Aim of the task ▸
Set down the lines below exactly as they stand, please. Go from the first through the one containing "You are a computer-use agent. Image".

Data to process ▸
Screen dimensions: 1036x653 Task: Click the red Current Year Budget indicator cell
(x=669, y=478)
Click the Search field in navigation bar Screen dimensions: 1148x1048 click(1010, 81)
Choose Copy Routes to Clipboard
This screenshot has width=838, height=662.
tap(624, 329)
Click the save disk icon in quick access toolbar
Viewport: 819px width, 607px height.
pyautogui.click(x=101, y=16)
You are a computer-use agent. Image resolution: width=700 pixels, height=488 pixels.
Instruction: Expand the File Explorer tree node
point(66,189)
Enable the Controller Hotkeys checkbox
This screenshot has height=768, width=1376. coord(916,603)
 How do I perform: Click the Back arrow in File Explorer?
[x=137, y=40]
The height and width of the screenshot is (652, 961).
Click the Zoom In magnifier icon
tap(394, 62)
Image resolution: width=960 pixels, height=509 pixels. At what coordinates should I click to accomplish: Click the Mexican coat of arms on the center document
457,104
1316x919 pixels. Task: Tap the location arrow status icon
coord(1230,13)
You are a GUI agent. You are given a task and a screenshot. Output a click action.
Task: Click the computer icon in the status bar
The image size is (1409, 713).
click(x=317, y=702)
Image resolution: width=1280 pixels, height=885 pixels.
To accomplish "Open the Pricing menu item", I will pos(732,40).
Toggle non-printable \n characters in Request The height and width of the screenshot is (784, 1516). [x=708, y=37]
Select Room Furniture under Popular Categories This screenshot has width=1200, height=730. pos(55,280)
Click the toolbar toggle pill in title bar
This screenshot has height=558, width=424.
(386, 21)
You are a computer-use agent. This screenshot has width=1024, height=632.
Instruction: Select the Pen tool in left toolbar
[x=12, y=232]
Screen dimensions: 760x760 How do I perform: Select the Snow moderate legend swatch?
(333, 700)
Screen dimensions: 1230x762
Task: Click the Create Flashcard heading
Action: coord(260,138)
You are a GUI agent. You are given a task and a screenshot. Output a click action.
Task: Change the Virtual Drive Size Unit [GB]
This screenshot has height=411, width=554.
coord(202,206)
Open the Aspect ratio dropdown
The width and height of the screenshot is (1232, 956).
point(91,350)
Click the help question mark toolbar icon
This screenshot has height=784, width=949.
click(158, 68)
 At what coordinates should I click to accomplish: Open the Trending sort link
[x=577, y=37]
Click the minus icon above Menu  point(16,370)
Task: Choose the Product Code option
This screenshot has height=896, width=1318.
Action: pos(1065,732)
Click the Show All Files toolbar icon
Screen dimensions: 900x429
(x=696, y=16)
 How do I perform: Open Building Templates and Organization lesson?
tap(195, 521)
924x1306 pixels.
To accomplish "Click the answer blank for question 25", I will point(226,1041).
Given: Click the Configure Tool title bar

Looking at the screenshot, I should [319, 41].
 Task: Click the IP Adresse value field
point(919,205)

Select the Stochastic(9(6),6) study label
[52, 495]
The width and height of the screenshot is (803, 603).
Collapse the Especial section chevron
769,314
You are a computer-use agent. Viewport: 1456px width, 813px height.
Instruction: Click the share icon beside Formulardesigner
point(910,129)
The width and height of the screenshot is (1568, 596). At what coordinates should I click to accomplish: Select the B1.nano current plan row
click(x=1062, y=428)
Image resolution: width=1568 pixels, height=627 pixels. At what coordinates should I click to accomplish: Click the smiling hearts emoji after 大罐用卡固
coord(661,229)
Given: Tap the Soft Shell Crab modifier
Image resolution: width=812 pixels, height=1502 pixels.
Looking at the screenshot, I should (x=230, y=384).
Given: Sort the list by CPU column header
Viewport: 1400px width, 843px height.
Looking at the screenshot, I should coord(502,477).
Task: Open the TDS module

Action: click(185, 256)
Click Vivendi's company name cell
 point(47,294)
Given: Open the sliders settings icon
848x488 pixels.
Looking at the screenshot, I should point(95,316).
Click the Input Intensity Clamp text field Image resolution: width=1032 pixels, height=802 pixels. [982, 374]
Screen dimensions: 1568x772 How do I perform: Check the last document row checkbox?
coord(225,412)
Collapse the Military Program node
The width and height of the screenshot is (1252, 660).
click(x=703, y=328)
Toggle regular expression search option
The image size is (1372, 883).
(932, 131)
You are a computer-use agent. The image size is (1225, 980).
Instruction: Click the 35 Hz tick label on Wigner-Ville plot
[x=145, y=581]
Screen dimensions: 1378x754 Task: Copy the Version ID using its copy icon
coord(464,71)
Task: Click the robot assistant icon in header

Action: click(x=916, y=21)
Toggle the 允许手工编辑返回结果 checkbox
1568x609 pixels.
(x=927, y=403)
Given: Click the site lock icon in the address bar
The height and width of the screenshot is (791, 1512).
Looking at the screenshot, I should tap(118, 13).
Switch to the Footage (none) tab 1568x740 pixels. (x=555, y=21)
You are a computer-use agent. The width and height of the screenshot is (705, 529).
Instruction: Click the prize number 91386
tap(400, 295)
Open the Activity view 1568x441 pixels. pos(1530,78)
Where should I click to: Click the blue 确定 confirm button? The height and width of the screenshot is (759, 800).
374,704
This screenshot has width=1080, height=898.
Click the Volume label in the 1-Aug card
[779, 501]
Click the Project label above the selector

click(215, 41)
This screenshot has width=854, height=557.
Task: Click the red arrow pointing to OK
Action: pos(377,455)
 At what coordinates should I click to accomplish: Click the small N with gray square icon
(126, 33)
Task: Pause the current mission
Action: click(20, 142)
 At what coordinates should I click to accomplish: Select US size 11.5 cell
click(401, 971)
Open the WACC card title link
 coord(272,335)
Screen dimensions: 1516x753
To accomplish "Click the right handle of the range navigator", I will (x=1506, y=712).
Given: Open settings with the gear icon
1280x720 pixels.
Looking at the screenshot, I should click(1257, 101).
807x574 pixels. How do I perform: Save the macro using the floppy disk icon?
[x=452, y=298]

Task result ▸
Screen dimensions: 1036x653 Task: Click the red Current Year Budget indicator cell
(x=669, y=478)
Click the Search field in navigation bar Screen dimensions: 1148x1048 click(1010, 81)
Choose Copy Routes to Clipboard
This screenshot has width=838, height=662.
tap(624, 329)
Click the save disk icon in quick access toolbar
Viewport: 819px width, 607px height.
pyautogui.click(x=101, y=16)
You are a computer-use agent. Image resolution: width=700 pixels, height=488 pixels.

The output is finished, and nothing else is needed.